PROBLEM:
Can you convert the listing lines between the one containing "Given: Tap the browser home button" and the one containing "Action: 186,346", inclusive, into a Markdown table with the columns Row and Line, leaving out any blank lines?

(Records for locating words and elements)
_ _ _ _ _ _ _

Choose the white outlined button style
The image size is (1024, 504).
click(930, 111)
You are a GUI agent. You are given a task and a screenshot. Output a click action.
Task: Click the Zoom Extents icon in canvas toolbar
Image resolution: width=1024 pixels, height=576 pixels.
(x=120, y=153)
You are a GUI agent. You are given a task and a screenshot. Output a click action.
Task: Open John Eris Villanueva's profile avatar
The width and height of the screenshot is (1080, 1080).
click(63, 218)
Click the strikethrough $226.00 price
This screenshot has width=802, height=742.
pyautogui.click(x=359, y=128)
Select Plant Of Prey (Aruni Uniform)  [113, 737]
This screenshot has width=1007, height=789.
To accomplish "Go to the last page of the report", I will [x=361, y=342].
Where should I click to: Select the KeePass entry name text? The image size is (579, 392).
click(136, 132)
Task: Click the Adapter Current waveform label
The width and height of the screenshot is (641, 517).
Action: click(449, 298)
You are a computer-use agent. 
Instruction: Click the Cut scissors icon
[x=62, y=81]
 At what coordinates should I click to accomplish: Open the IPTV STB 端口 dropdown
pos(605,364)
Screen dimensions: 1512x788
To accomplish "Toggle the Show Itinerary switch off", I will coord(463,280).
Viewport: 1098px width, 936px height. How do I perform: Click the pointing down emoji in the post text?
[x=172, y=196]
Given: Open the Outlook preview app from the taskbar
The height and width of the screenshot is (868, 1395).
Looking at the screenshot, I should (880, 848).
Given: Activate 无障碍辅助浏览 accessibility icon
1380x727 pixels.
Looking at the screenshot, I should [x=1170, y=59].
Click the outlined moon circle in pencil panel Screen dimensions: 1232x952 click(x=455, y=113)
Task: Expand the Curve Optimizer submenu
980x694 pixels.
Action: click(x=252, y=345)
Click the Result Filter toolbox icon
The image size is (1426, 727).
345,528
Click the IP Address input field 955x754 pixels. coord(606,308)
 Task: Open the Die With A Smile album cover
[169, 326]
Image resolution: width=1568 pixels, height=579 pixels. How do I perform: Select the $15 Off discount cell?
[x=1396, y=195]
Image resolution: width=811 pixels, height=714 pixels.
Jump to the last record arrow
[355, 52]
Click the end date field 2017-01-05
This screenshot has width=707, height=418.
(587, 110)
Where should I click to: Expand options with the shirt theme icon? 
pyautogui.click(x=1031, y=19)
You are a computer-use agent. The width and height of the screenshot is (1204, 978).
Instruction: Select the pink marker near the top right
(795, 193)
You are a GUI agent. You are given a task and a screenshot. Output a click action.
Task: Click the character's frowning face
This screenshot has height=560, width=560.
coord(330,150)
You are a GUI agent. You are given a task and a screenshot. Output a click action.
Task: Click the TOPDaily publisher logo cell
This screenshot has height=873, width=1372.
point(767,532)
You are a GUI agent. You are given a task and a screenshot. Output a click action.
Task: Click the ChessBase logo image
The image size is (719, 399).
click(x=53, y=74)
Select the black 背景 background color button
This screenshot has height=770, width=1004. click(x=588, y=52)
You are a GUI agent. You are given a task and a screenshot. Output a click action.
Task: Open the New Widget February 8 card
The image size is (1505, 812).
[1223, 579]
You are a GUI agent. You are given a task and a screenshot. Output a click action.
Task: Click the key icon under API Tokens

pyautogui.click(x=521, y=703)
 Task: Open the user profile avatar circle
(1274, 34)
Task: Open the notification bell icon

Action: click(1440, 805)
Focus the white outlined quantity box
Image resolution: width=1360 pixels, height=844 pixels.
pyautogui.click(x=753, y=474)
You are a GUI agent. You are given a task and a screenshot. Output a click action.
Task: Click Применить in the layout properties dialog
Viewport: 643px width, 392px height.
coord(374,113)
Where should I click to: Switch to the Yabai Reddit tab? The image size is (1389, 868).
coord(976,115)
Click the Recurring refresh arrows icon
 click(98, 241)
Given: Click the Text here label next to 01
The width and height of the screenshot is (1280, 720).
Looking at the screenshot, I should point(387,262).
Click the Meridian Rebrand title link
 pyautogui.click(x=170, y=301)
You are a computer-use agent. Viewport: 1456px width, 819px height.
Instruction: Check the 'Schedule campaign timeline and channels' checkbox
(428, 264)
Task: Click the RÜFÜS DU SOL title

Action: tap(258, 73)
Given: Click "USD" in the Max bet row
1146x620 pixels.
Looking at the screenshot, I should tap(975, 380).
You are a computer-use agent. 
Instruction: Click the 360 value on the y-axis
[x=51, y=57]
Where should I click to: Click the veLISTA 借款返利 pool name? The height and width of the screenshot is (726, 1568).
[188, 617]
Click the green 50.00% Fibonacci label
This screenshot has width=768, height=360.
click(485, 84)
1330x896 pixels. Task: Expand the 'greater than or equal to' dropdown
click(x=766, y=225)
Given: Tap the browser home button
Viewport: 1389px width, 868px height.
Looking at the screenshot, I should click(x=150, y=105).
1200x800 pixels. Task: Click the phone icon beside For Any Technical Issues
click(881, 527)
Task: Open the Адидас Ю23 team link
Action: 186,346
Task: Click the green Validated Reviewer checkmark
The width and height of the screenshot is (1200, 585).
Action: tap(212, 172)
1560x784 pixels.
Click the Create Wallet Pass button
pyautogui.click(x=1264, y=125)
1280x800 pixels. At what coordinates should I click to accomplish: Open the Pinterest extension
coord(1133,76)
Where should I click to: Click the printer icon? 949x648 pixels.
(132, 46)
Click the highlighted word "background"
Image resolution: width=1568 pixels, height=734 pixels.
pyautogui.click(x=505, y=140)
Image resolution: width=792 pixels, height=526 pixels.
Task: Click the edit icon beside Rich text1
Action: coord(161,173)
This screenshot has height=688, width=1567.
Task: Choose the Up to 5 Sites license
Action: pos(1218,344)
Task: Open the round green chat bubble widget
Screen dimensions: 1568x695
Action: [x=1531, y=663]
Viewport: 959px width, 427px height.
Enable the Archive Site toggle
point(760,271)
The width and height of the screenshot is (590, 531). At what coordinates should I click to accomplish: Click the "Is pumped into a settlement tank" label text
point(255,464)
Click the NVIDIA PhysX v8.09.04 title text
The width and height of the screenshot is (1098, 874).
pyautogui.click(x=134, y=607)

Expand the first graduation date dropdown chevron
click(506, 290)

_ _ _ _ _ _ _

SOLUTION BELOW:
| Row | Line |
|---|---|
| 1 | Given: Tap the browser home button |
| 2 | Viewport: 1389px width, 868px height. |
| 3 | Looking at the screenshot, I should click(x=150, y=105). |
| 4 | 1200x800 pixels. Task: Click the phone icon beside For Any Technical Issues |
| 5 | click(881, 527) |
| 6 | Task: Open the Адидас Ю23 team link |
| 7 | Action: 186,346 |